Still, it remains to be seen whether these titles and newer pics like “Humpday” and “500 Days of Summer” have the staying power to broaden and grab the attention of auds glued to ever-splashier studio titles.
The indies and studio specialty arms have been suffering seismic shifts for several years. Every time the dust begins to settle, there’s more change. Not only are distribs shuttering and merging — another change that could affect indies is the Academy’s decision to expand its best picture category to 10 nominations. The move could be a bonus for smaller films, but with more studio titles also in the mix, indies will need to rise above the studio cacophony.
The retrenched studio specialty arms, meanwhile, are turning to wider releases, many of which are genre pics. Whereas before, specialty divisions were seen as the place for studios to house their arty pics with awards potential, they are now increasingly devoting their slots to more commercial titles.
Another factor in the shifting landscape: Smaller indies continue to launch, vowing to provide theatrical homes for orphan films and fest titles.
In the first half of the year, box office results for limited releases have been sluggish, save the rare breakout.
Just five 2009 specialty releases (opening in fewer than 800 locations before June 30) have crossed the $3 million mark so far, while only one — Overture’s “Sunshine Cleaning — cracked $10 million (it cumed $12.1 million). The combined gross for the top five is $29.1 million.
That’s down 28% from the same period last year, when the limited top five grossed a combined $40.5 million.
But all is not doom and gloom.
Distribs were encouraged by Overture’s April 2008 release “The Visitor,” which turned out to be a big winner, grossing $9.4 million. “The Hurt Locker,” the Baghdad-set bomb-diffusing actioner now in its fourth week, held onto a strong $10,686 per-location average, even while expanding from nine theaters to 60. On July 27, Summit plans to add another 30 theaters. Two years ago, the indie biz was slammed for turning out one downer after another, and there were a number of Iraq War-themed pics that tanked, but now auds appear more open to these themes.

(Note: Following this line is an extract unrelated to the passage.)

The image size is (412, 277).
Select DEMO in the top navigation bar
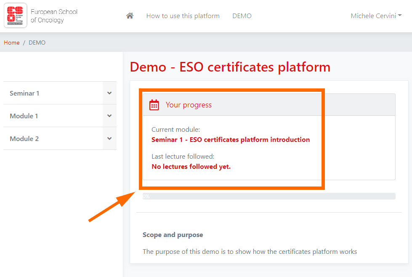(242, 16)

Approaching the fall season, always top-heavy with specialty pics, distribs start flexing their muscles. Late summer entries include Focus Features’ Cannes competition entries, South Korean horror pic “Thirst” and Ang Lee’s “Taking Woodstock,” while the Weinstein Co. bows Quentin Tarantino’s “Inglourious Basterds.”

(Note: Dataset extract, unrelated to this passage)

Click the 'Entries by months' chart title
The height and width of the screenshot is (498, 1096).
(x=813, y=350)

A few themes emerge when looking at the remaining 2009 indie titles.
Femme pleasers populate the slate. They include Roadside Attractions’ docu “The September Issue,” about the production of Vogue’s big fall edition; National Geographic Films’ “Amreeka,” a Sundance fave about a mother who seeks a better home for her son in the U.S.; Sony Pictures Classics’ biopic “Coco Before Chanel”; Drew Barrymore’s directing debut about a girls’ roller derby team, “Whip It,” from Fox Searchlight; and, on the same Oct. 9 weekend, Sony Classics’ femme coming-of-ager “An Education,” starring Sundance darling Carey Mulligan.
A raft of environmentally themed docus are waiting in the wings, taking cheer in the B.O. performance of Magnolia’s hard-hitting “Food, Inc.” Released June 12, that title is the top specialty docu of the year so far.
Among upcoming pics are Roadside’s “The Cove,” the award-winning fest docu about dolphin trainers who try to expose atrocities among fishermen in Japan; Zeitgeist’s “Earth Days”; First Run’s “Crude”; and Oscilloscope’s “No Impact Man.”
The year-old Oscilloscope is one of a slew of theatrical aspirants — old and new — gunning for opportunities in the shifting indie landscape.
While finding a breakout title is still tricky, a gaggle of new or repositioned distribs hopes to fill the shoes left by specialty divisions now concentrating on wide releases. Neo Classics, Here Films (formerly Regent Releasing), Anchor Bay, Image Entertainment, Screen Media, Vivendi Entertainment and New Films Intl. are among the companies throwing their hat in the ring to release smaller titles.
Even in a difficult indie climate, they’re banking that the shifting sands might throw a few grains their way.